## Goal of the exercise
Could you show all lines in the entries below that contain the string "computer"?

## Supplied data

• • • • •

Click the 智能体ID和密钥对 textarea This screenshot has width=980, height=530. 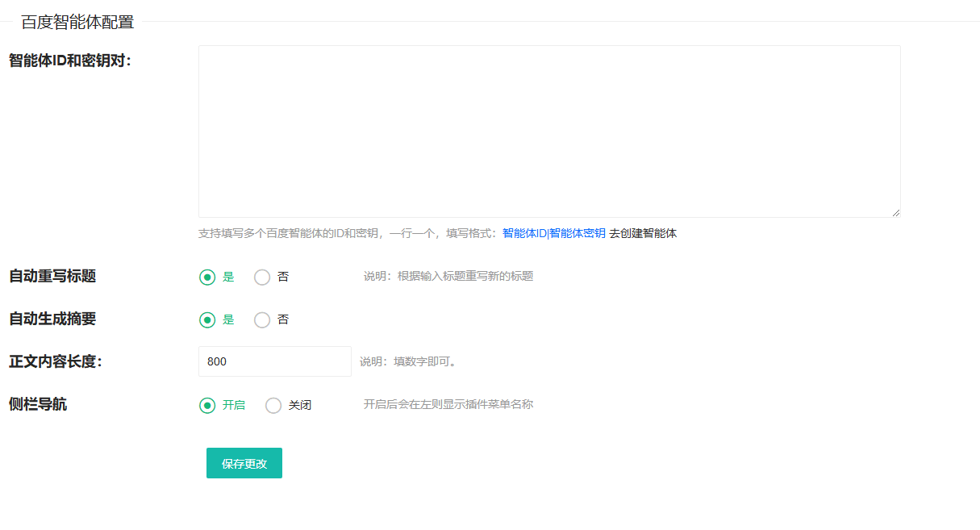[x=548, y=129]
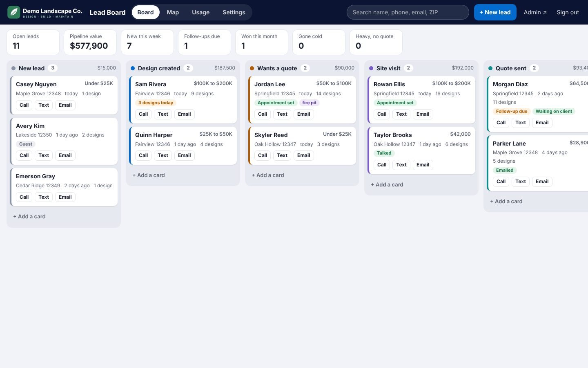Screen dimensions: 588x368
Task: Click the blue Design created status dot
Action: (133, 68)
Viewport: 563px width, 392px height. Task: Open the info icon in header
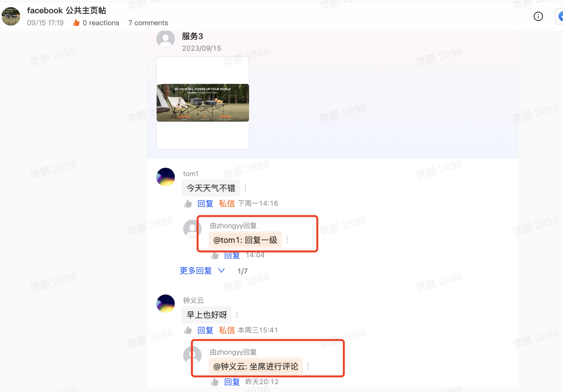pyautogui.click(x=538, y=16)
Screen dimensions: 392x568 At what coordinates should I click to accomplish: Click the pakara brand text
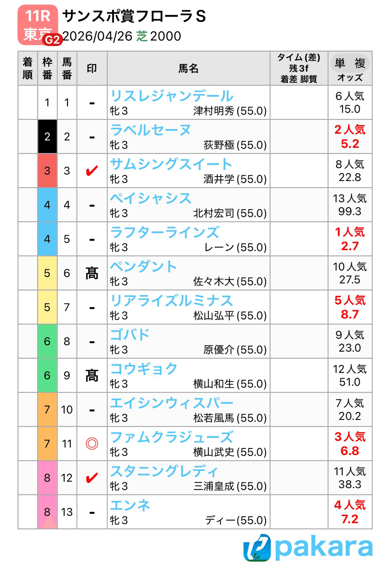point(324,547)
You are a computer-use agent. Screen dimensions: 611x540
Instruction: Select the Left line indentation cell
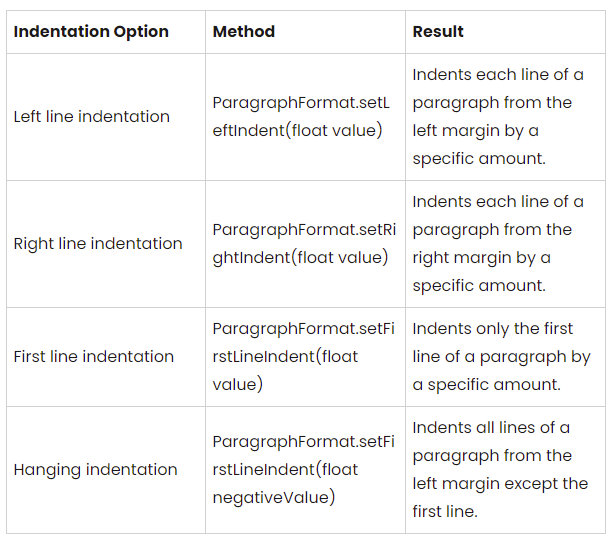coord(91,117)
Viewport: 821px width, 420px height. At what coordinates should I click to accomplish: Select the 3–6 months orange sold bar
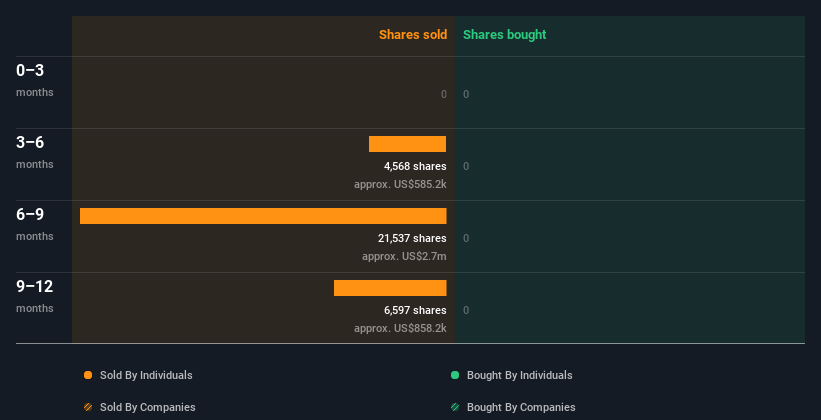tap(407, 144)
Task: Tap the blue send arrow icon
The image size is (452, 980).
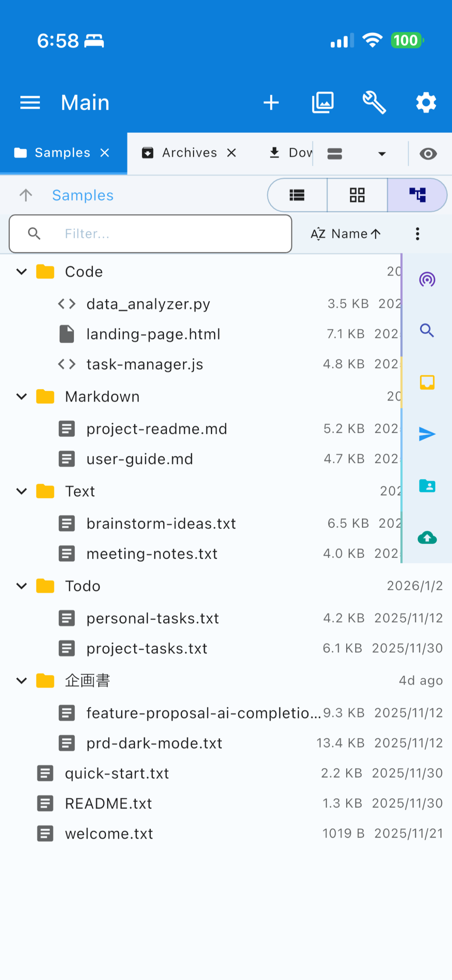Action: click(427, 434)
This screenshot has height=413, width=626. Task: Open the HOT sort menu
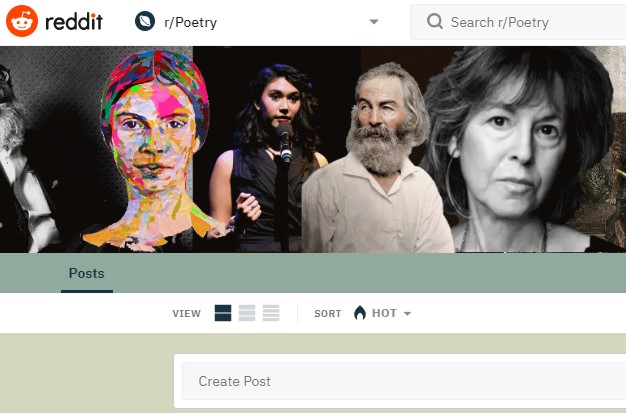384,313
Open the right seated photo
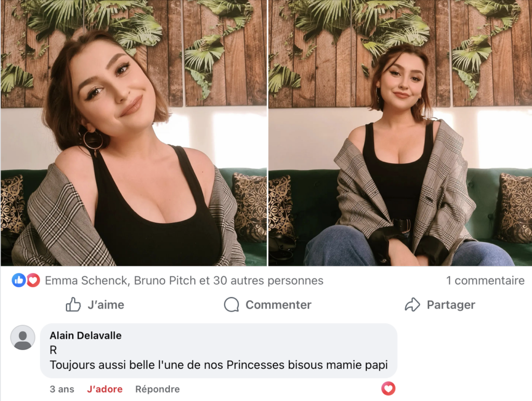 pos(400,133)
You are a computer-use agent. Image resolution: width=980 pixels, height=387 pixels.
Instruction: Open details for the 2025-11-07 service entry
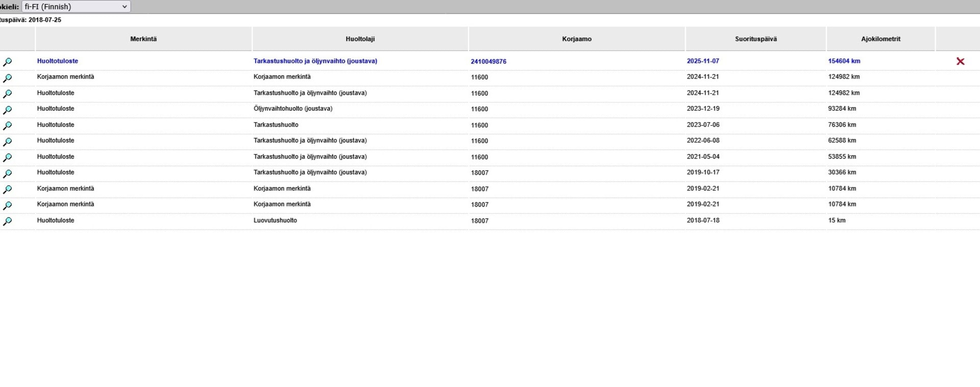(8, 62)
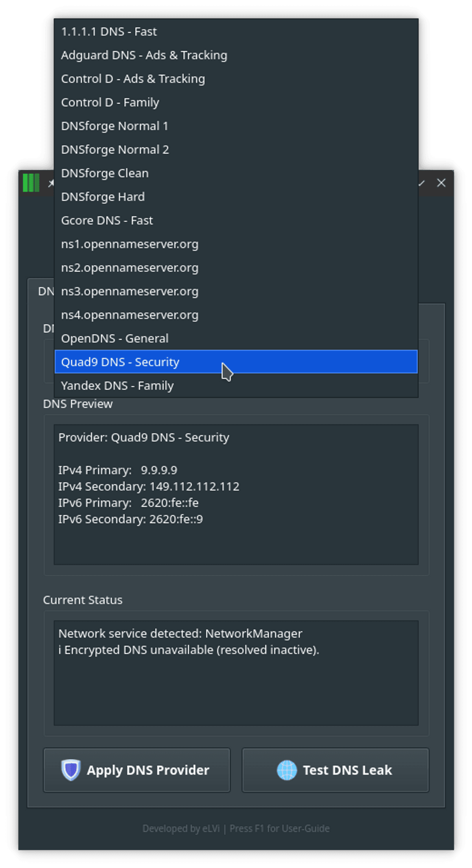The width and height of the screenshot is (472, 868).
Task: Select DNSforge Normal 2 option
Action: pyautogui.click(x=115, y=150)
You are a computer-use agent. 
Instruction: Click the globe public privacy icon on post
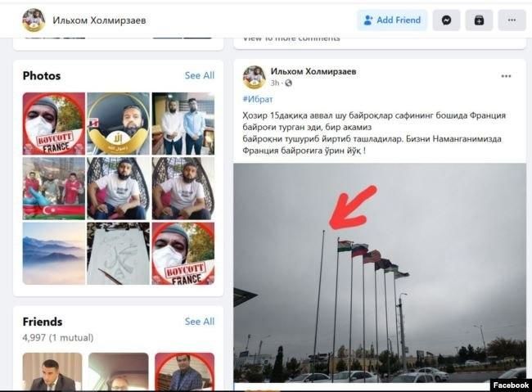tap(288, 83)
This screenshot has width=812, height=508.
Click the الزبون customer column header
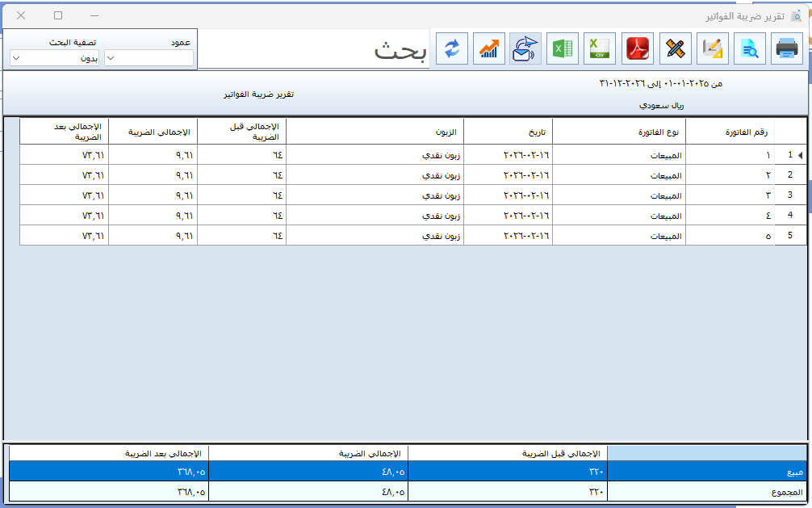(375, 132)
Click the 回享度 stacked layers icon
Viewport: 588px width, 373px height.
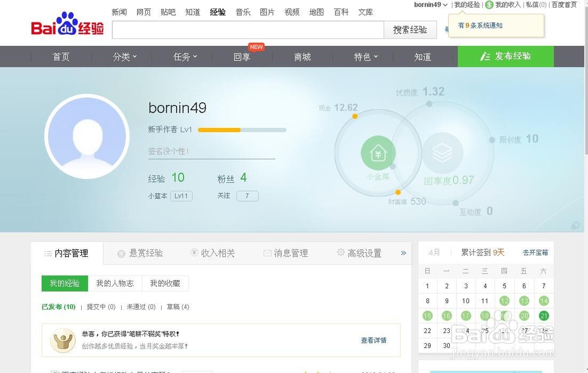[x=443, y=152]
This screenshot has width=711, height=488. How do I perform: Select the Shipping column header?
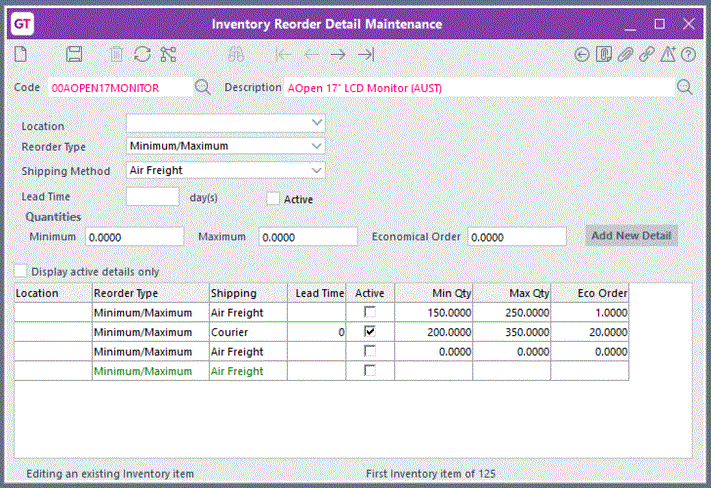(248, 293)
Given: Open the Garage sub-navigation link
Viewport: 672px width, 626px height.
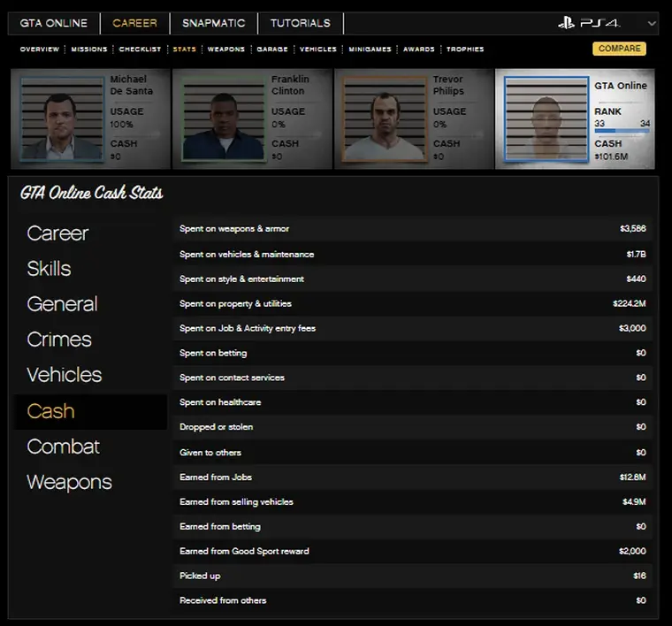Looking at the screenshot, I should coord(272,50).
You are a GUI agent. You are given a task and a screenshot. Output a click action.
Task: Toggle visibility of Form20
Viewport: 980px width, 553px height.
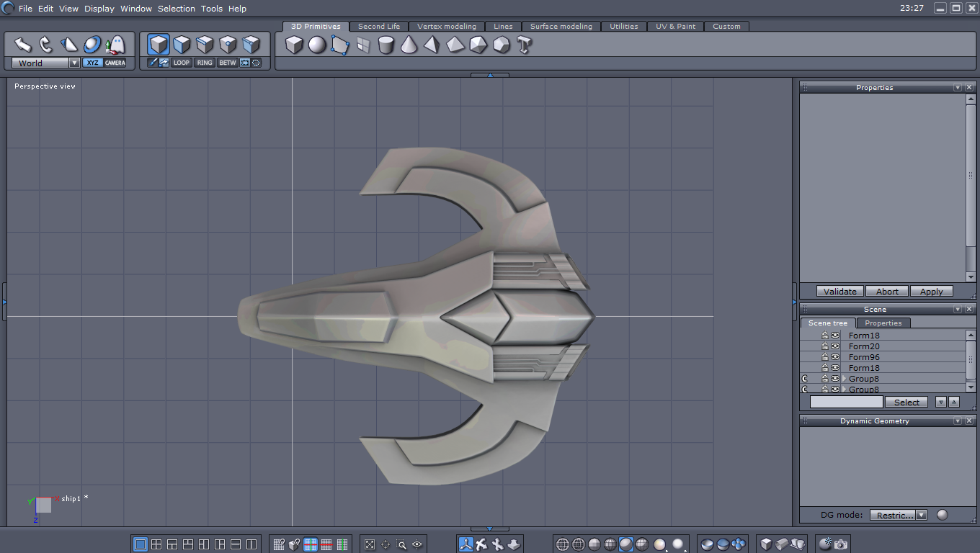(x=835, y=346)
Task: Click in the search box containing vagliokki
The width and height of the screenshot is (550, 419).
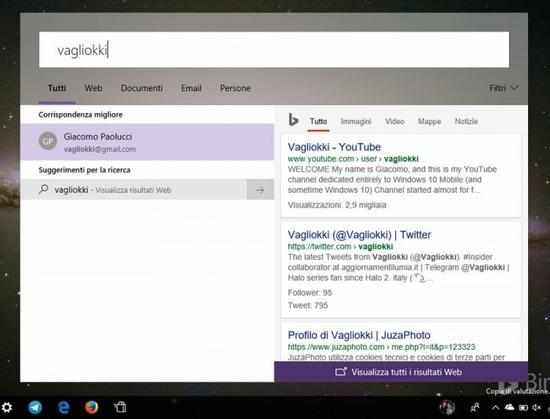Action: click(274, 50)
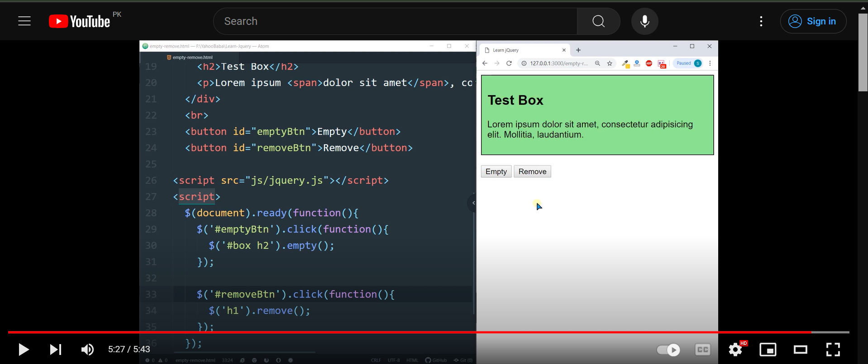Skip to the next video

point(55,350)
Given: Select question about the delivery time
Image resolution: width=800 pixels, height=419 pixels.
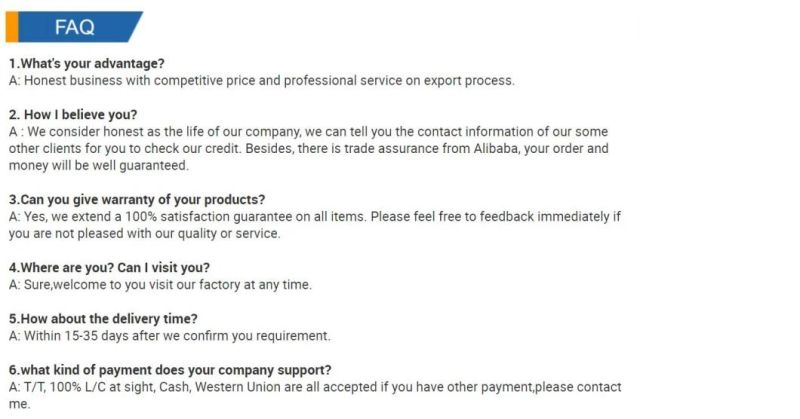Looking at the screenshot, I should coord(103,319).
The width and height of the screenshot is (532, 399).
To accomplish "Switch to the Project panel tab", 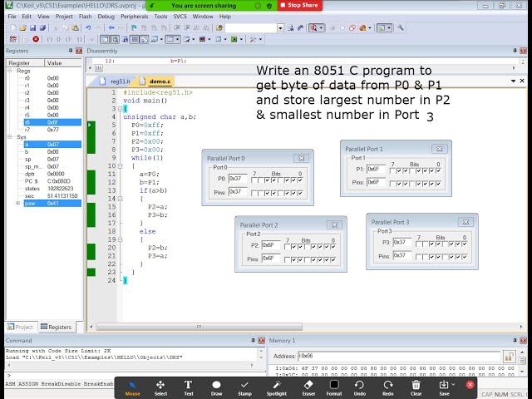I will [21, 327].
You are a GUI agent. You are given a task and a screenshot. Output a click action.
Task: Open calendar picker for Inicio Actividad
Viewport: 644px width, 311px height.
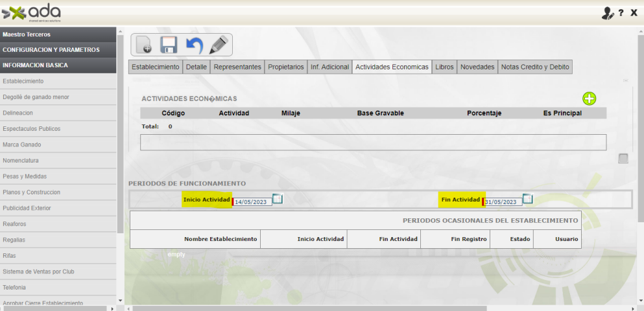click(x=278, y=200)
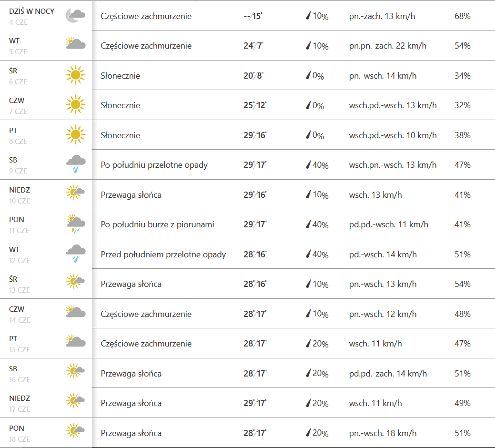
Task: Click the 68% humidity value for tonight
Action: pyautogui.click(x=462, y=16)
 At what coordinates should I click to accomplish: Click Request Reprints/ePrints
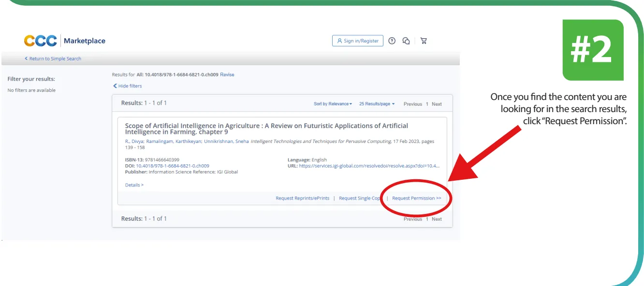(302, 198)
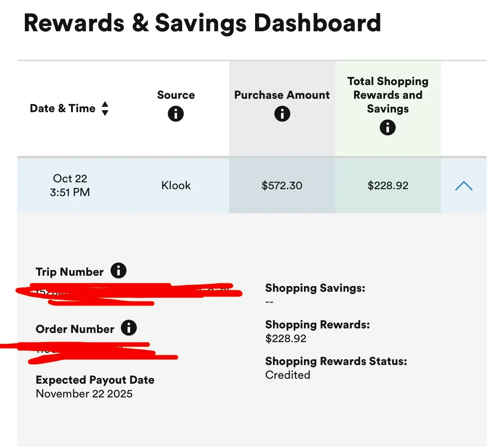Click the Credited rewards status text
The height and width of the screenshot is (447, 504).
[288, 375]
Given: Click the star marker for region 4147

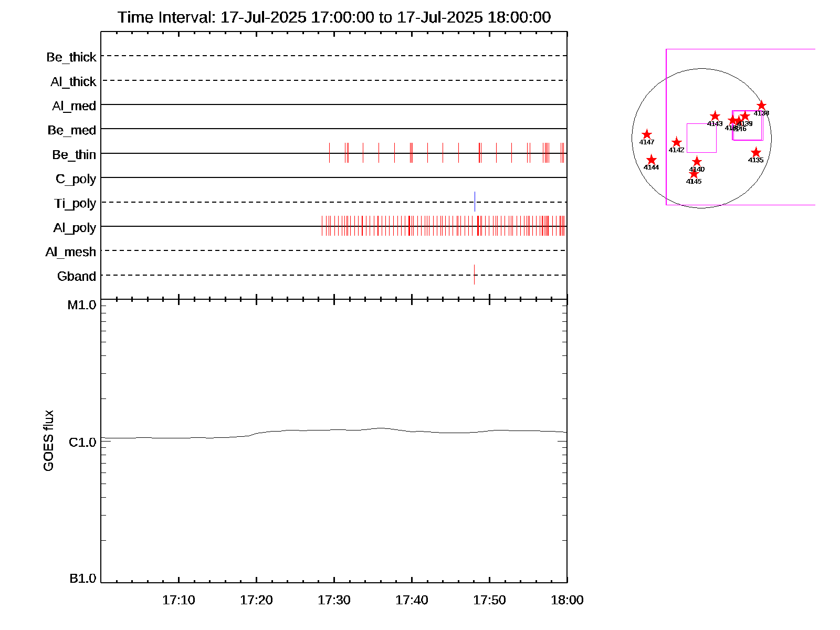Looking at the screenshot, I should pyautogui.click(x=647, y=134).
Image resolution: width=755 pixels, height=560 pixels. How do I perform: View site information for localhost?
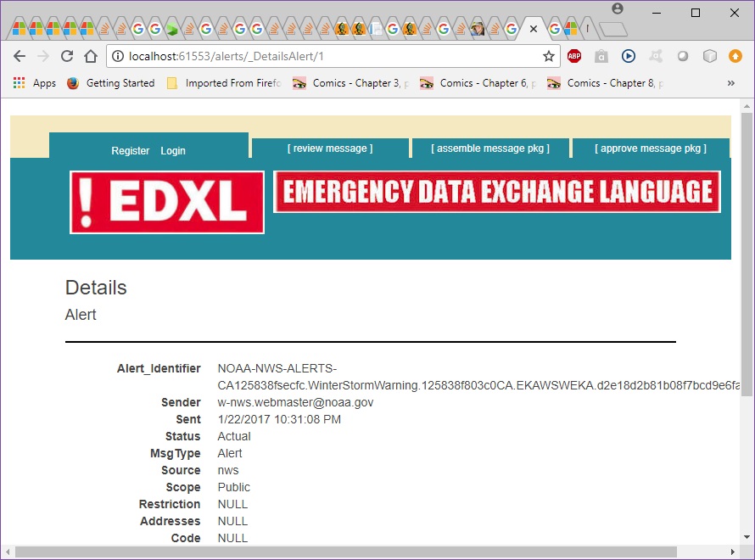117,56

• • • • •

## Response to the exercise
You are a computer-use agent. Screen dimensions: 611x540
You are a computer-use agent. Image resolution: width=980 pixels, height=387 pixels.
You are a computer-use agent. 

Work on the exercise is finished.